U.S. Sen. Jim Inhofe (R-Okla.), senior member of the Senate Armed Services Committee (SASC) today applauded Senate passage of H.R. 3364, the Countering America’s Adversaries through Sanctions Act. The measure passed the Senate 98–2 and now goes to President Trump’s desk for his signature.
“Just this week, U.S. intelligence confirmed North Korea will be capable of launching a nuclear-capable intercontinental ballistic missile (ICBM) before the end of next year,” Inhofe said. “Already, North Korea has successfully tested an ICBM that can reach Alaska, and possibly the continental United States. This confirms what I have heard time and time again from U.S. military leaders: North Korea represents the most imminent threat to the people of the United States. These sanctions send a clear message to North Korea that we will not accept North Korea’s dangerous provocations. Further, this measure punishes Iran and Russia, who continue to undermine our interests, whether through supporting terrorism in the Middle East or attempting to interfere with our democracy. This measure makes clear that Iran, North Korea and Russia will always be held accountable for their malicious actions.
“Under President Trump, the United States is no longer leading from behind,” Inhofe continued. “We are beginning to rebuild our hollow force by improving our readiness and boosting troop levels. I will continue to work with the president to ensure that we are trusted by our allies and feared by our enemies. This sanctions package is yet another step in that direction.”
Details of the Countering America’s Adversaries through Sanctions Act
- Imposes sanctions on Iran’s ballistic missile or weapons of mass destruction program, the sale or transfer of military equipment or financial assistance to Iran and Iran’s Revolutionary Guard Corps.
- Allows the president to impose sanctions on individuals who violate human rights in Iran.
- Sanctions Russia for activities concerning cybersecurity, financial institutions, corruption, human rights abuses, evading sanctions, transactions with Russian defense or intelligence, export pipelines, government officials privatizing state-owned assets, and arms transfers to Syria.

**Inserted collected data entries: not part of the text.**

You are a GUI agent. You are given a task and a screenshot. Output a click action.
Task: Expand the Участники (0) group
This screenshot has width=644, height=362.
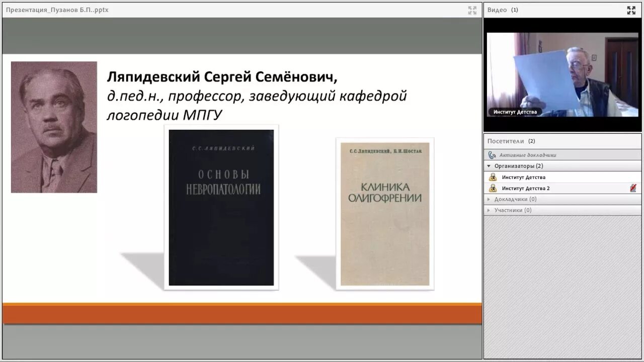pyautogui.click(x=488, y=210)
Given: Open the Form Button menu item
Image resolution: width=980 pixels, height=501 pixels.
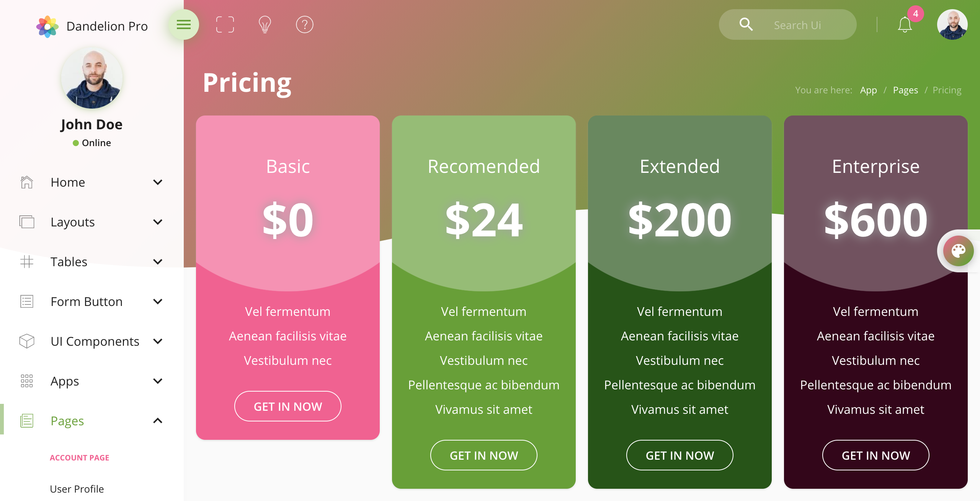Looking at the screenshot, I should tap(87, 302).
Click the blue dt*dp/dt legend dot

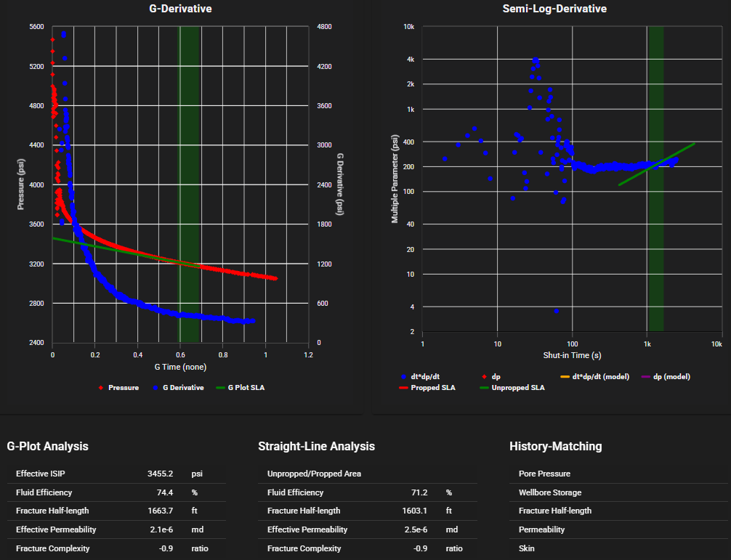point(403,377)
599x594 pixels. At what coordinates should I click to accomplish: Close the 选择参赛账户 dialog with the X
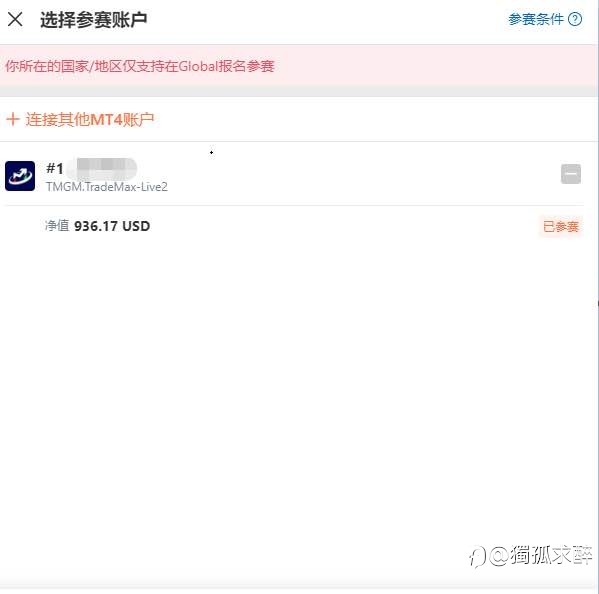click(x=15, y=19)
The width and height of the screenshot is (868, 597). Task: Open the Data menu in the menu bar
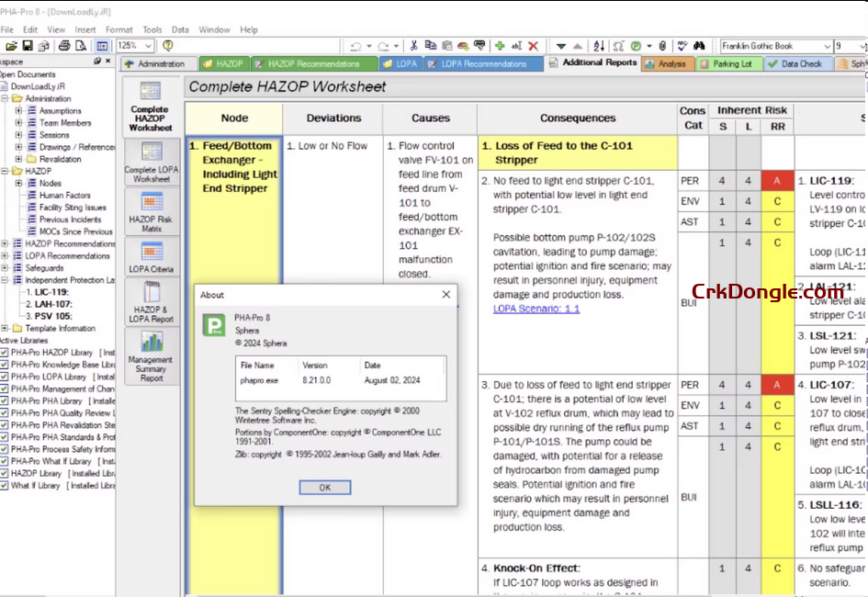click(x=180, y=28)
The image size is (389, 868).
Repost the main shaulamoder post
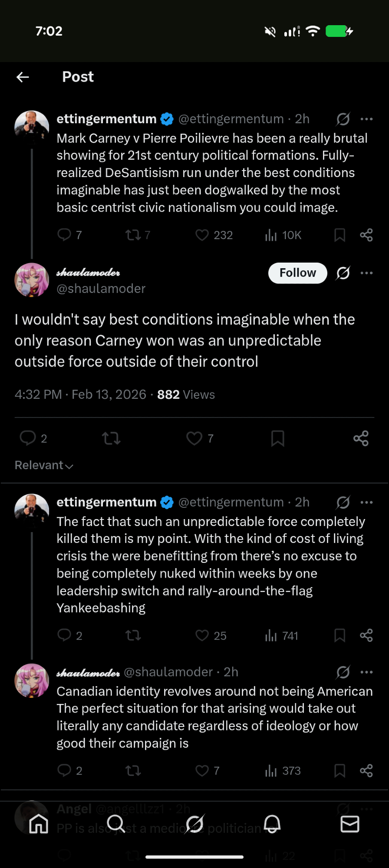[111, 438]
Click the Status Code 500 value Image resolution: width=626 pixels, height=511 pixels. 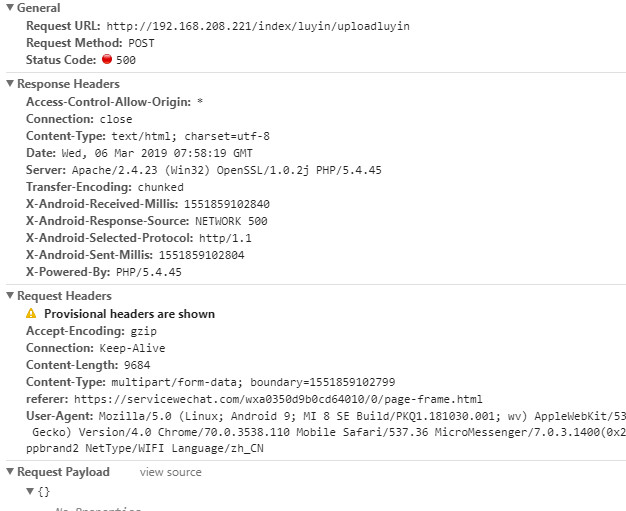pos(125,60)
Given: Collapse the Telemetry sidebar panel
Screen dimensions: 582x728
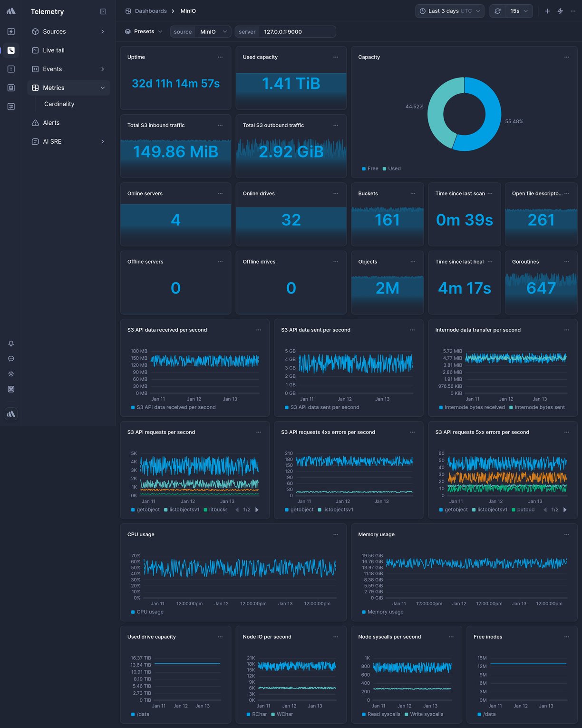Looking at the screenshot, I should (x=103, y=11).
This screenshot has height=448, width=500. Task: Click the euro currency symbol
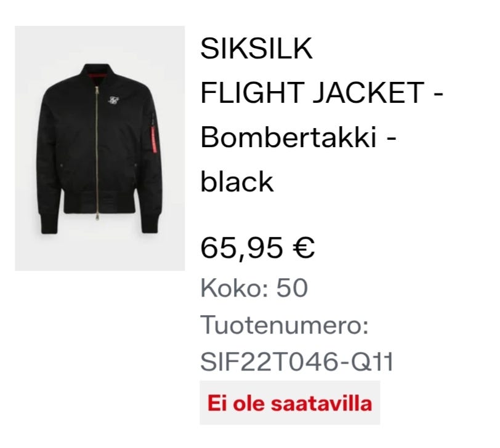click(x=303, y=247)
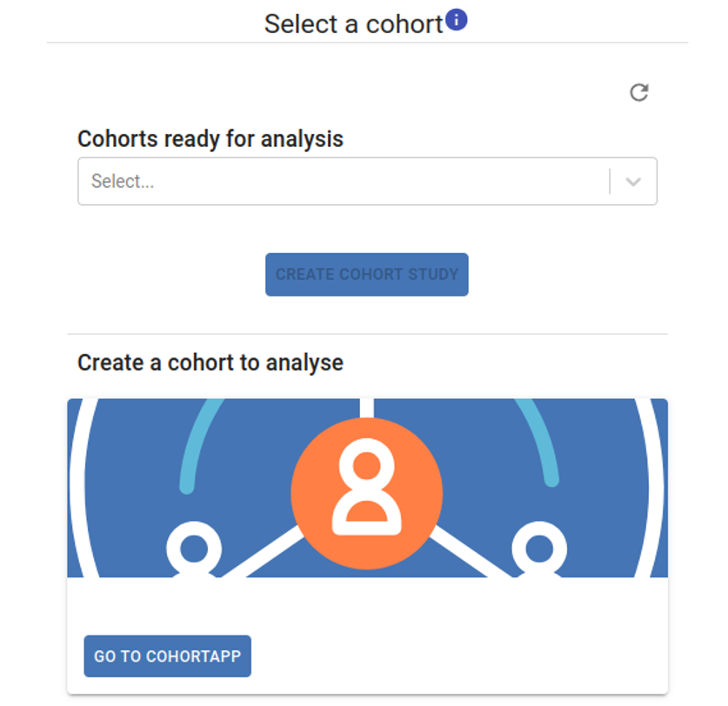Click the Create a cohort to analyse heading
728x706 pixels.
pos(210,363)
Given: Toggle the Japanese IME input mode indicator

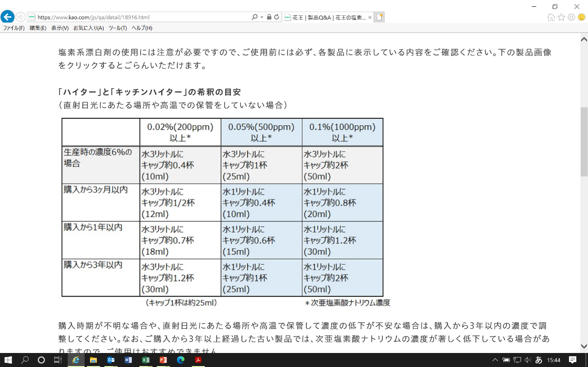Looking at the screenshot, I should (x=538, y=360).
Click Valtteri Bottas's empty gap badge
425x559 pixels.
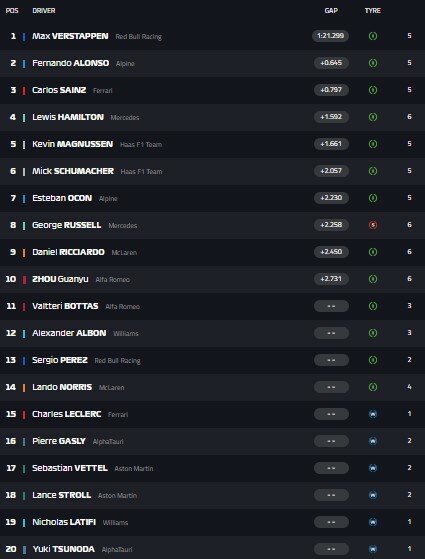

- Directs Department of State to work with Ukrainian government to increase Ukraine’s energy security.
- Requires Congressional review prior to the president’s termination of sanctions against Russia.
- Increases the president’s ability to impose sanctions on individuals violating U.N. Security Council resolutions against North Korea.
- Prohibits U.S. financial institutions from indirectly providing financial services to North Korea and foreign governments providing North Korea weapons from receiving U.S. foreign assistance.
- Sanctions North Korean cargo and shipping.
- Directs the State Department to submit a determination on whether North Korea criteria for designation as a state sponsor of terrorism.